-- Begin Material for the task --
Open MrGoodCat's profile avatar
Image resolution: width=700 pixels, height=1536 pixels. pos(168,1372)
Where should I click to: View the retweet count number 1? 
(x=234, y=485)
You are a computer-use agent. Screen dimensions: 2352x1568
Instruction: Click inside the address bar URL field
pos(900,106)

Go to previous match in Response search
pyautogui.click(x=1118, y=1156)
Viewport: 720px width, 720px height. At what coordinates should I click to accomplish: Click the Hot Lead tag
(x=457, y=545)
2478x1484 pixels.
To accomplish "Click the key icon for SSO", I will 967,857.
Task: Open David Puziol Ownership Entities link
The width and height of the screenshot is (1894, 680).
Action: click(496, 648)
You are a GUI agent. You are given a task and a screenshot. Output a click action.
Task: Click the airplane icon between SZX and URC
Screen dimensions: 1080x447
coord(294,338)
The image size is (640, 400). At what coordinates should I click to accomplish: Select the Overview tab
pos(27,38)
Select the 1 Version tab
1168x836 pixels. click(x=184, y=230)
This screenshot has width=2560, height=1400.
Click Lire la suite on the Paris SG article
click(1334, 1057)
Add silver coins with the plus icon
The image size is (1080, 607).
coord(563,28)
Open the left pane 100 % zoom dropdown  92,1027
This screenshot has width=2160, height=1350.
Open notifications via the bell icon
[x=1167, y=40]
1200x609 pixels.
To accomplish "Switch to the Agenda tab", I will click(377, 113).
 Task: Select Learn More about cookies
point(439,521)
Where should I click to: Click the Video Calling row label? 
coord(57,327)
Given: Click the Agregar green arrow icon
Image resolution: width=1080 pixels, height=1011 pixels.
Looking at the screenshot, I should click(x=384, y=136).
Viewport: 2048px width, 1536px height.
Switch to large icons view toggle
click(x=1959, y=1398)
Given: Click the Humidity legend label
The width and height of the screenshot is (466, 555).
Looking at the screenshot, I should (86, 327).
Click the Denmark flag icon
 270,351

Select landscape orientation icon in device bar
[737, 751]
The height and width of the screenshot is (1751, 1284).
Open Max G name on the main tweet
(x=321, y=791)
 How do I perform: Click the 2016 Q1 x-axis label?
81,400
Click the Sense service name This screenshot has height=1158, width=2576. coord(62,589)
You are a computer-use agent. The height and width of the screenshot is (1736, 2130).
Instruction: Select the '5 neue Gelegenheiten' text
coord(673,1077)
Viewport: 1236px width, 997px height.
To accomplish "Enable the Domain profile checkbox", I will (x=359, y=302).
-- End Material for the task --
:: Exercise goal ::
Retype everything from the line containing "How do I perform: Click" down to the end of the data above.

:: Task output ::
 How do I perform: Click the 2016 Q1 x-axis label?
81,400
Click the Sense service name This screenshot has height=1158, width=2576. coord(62,589)
You are a computer-use agent. The height and width of the screenshot is (1736, 2130).
Instruction: Select the '5 neue Gelegenheiten' text
coord(673,1077)
Viewport: 1236px width, 997px height.
To accomplish "Enable the Domain profile checkbox", I will (x=359, y=302).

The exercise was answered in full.